Lymphome T gamma delta avec atteinte méningée exclusive révélé par une dermatomyosite

Abstract

Introduction Peripheral T cell lymphomas are a heterogeneous group of post-thymic, mature lymphoid malignancies, accounting for approximately 10–15% of all non-Hodgkin's lymphomas. A rare entity within this group is represented by hepatosplenic T cell lymphoma, characterized by primary extranodal disease with infiltration of the liver and the spleen and by expression of the T cell receptor gamma delta chain. Exegesis A 64-year old man with dermatomyositis developed rapid-onset paraparesia and deafness. Cerebrospinal fluid analysis revealed large granular lymphomatous cells with CD3+ CD4– CD8– CD7+ CD16– CD56– surface antigens, expressing the gamma delta T-cell receptor.

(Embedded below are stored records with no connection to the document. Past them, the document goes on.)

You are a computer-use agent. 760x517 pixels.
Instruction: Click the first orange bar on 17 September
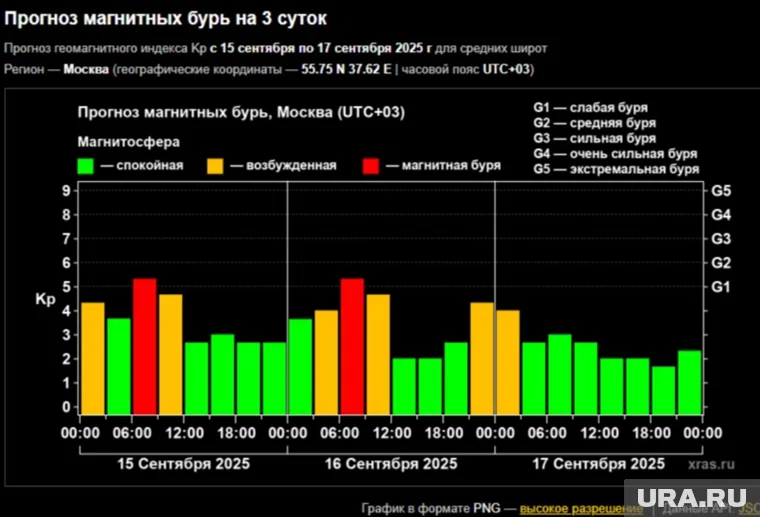(508, 362)
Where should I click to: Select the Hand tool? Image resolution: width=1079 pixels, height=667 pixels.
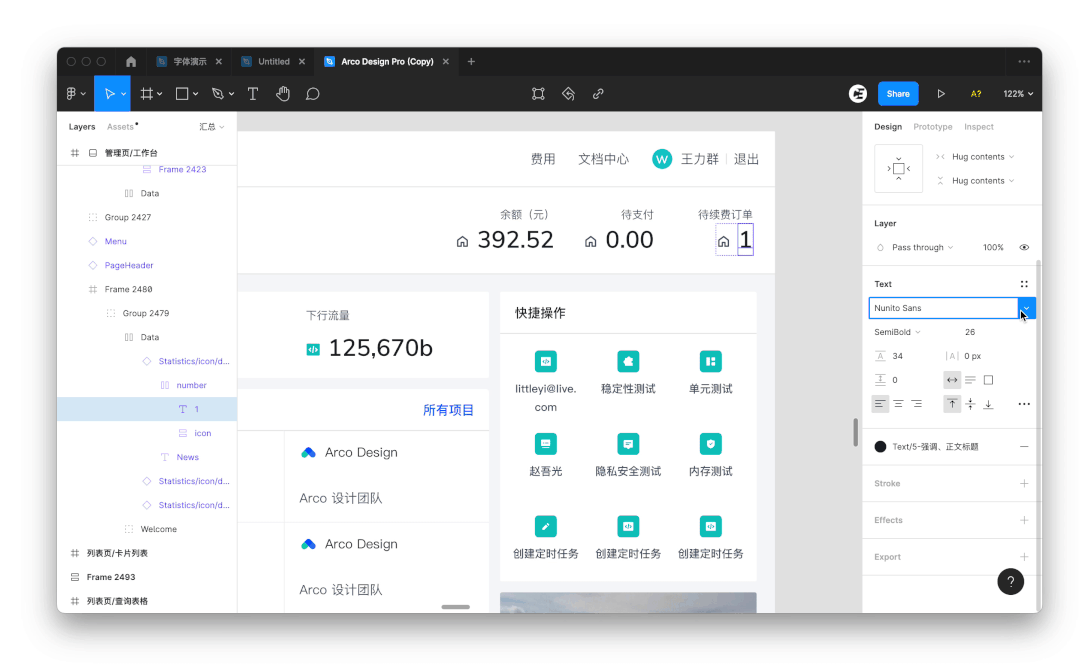tap(283, 94)
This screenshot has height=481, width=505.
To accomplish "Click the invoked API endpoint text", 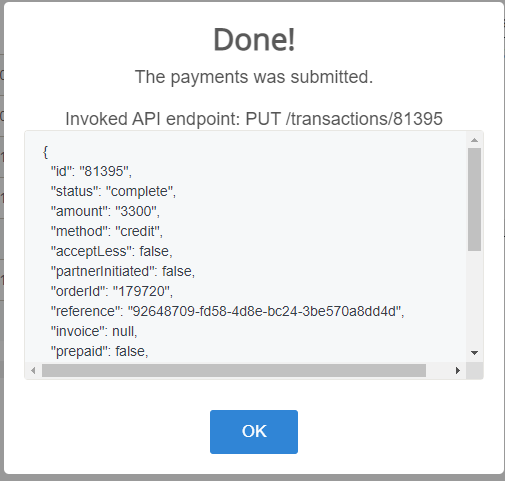I will [254, 119].
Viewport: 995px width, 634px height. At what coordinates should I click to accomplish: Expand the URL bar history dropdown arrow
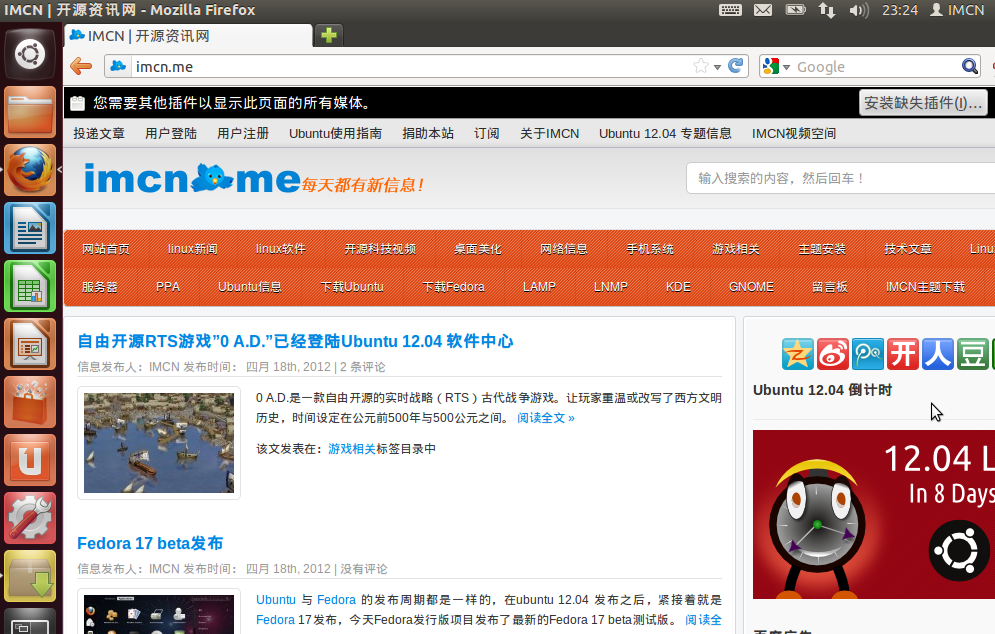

There was no evidence of skin or bone marrow infiltration by lymphoma or any other involvement. This is the first report of dermatomyositis associated with a gamma delta T-cell lymphoma (GDTL). Moreover, primitive and isolated meningeal involvement of such lymphomas has never been described before. Conclusion GDTL should be added to the differential list of neoplasia associated with dermatomyositis. Physiopathological mechanisms implicated in the neurological involvement of such lymphomas need to be elucidated.